Bomben Stimmung im Nahen Osten

An der brisanten Handlung von MOH konnten Kritiker jedenfalls nichts ändern. Entgegen der Gewohnheit, das vorliegende Spiel als erstes mit dem Zweiten Weltkrieg zu assoziieren, schickt es uns diesmal nach Afgahnistan - und sagt es auch so. Der große Bruder, »Call Of Duty«, hat uns zwar schon vor Jahren in den Nahen Osten entsandt, allerdings hat man den Konflikt damals weder namentlich genannt noch so inszeniert, als dass der Verdacht der Gegenwärtigkeit hätte aufkommen können. Schade eigentlich, weil es doch an der Zeit dafür ist! Warum sollten Games nicht dasselbe transportieren können wie Filme oder Bücher? Vielleicht können sie sogar einen nachhaltigeren Eindruck der Situation vermitteln, wenn sie gut gemacht sind und fesseln. »Medal Of Honor« gibt sich sichtbar Mühe, den Spieler in die Welt des Terroros, der Angst und der Hoffnung zu entführen. In der Eröffnungsszene fahren wir mit zwei Autos durch die Nacht, wollen offenbar jemanden treffen.
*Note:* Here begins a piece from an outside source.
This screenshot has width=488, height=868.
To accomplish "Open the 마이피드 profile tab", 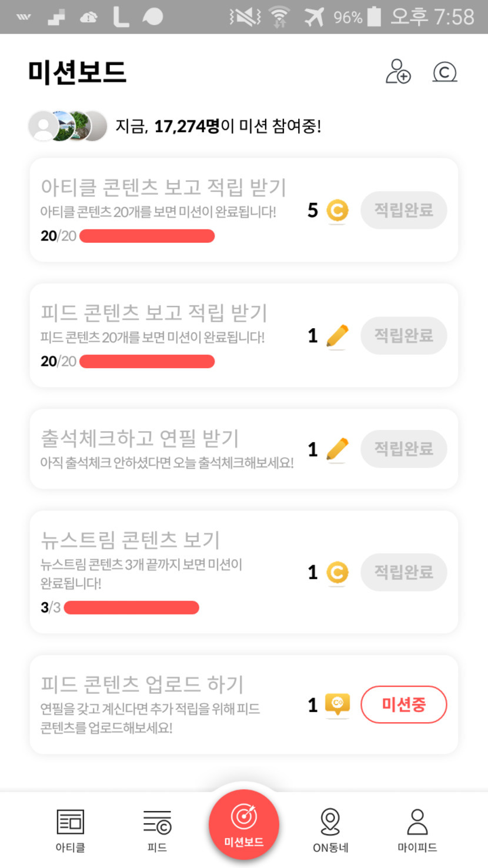I will coord(417,830).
Die Wüste wirkt genauso friedlich und harmlos wie das Dorf, in das wir kommen und wie die Menschen, die darin wohnen. Trotzdem huscht die Kamera nervös von Fenster zu Fenster, checkt jede Ecke, scheint abzuwägen, welcher Bauer wie ein Bauer aussieht und hinter welchem Bauern ein Terrorist steckt. Alle Vorsichtsmaßnahmen erweisen sich allerdings schnell als nutzlos: Die ersten Schüsse fallen, der anschließende Fluchtversuch wird durch eine Rakete unterbrochen. Es ist Krieg in Afgahnistan. Und irgendwie sind wir mittendrin. Oder so.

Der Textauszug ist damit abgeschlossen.